[What the exercise asks] Which lines of the entries below hold the word "flag"? Report each of them.

-------- Exercise data --------

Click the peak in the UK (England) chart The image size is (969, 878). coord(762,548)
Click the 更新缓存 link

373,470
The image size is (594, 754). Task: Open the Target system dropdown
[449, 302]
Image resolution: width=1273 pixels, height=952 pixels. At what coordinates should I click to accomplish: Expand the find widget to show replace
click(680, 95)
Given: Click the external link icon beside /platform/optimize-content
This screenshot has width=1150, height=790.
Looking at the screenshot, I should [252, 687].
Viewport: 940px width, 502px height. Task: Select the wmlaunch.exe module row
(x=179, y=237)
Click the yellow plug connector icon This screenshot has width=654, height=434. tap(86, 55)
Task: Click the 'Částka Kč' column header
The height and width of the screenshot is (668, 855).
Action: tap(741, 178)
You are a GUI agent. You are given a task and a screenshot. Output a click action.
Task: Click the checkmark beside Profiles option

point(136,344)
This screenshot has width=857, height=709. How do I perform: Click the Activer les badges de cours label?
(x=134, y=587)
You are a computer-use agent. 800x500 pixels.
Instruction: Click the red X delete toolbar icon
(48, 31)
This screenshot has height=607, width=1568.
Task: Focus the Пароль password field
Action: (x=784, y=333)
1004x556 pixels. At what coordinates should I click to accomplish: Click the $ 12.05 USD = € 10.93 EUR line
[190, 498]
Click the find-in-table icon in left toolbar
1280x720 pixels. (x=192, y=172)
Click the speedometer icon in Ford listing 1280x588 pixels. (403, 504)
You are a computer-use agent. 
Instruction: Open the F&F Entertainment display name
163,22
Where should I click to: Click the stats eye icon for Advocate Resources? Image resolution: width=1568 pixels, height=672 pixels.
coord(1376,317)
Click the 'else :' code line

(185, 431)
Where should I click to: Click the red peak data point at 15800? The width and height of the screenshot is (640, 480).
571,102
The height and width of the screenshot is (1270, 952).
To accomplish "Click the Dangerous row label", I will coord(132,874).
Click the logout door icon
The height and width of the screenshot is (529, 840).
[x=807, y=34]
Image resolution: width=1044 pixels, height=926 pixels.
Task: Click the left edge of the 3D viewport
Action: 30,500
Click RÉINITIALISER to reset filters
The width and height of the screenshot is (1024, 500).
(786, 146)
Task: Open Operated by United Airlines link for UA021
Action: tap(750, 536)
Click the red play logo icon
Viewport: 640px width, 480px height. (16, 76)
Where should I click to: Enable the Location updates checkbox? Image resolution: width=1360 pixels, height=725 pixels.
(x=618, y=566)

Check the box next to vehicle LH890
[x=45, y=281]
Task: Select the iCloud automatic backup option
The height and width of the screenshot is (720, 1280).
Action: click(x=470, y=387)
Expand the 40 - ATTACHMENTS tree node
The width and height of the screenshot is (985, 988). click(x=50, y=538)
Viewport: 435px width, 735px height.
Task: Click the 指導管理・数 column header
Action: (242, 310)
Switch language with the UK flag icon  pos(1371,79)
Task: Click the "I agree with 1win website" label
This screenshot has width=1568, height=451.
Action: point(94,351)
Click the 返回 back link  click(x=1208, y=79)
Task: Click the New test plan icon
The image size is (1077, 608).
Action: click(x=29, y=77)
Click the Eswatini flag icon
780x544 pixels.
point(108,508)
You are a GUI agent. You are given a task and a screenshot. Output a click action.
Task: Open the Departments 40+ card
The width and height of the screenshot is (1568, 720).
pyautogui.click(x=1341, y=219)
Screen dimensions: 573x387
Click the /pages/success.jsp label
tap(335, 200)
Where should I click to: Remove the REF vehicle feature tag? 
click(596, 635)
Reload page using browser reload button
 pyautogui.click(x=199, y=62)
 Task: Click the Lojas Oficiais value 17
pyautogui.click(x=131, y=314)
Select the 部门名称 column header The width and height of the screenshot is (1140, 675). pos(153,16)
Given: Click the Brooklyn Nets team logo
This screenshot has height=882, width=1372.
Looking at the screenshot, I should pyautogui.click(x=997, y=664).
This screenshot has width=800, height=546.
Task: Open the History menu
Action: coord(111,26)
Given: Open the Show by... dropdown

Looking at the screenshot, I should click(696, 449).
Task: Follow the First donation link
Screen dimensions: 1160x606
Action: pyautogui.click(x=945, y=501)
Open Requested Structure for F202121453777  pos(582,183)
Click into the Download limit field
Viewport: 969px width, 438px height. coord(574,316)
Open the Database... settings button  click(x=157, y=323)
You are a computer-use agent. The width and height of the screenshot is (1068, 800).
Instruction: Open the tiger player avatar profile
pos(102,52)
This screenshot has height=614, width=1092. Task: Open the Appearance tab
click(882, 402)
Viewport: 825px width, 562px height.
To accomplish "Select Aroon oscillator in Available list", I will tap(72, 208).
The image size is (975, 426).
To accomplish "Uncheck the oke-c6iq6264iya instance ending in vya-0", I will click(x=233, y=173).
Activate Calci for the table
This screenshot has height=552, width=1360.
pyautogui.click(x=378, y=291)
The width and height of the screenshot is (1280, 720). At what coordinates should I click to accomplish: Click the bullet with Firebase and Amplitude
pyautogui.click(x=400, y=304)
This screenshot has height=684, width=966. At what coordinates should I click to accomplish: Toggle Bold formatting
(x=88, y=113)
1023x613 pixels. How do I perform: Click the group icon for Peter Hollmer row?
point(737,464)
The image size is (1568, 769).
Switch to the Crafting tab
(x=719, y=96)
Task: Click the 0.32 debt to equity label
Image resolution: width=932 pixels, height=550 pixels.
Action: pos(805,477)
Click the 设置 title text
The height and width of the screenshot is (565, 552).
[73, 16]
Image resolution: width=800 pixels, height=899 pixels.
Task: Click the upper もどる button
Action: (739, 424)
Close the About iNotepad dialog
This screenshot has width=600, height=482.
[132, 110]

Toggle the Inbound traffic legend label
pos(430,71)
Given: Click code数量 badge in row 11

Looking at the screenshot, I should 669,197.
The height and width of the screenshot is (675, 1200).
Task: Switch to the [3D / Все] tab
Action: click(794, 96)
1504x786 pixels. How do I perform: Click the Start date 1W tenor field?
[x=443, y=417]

--------

[Response for this exercise]
Switch language with the UK flag icon  pos(1371,79)
Click the Eswatini flag icon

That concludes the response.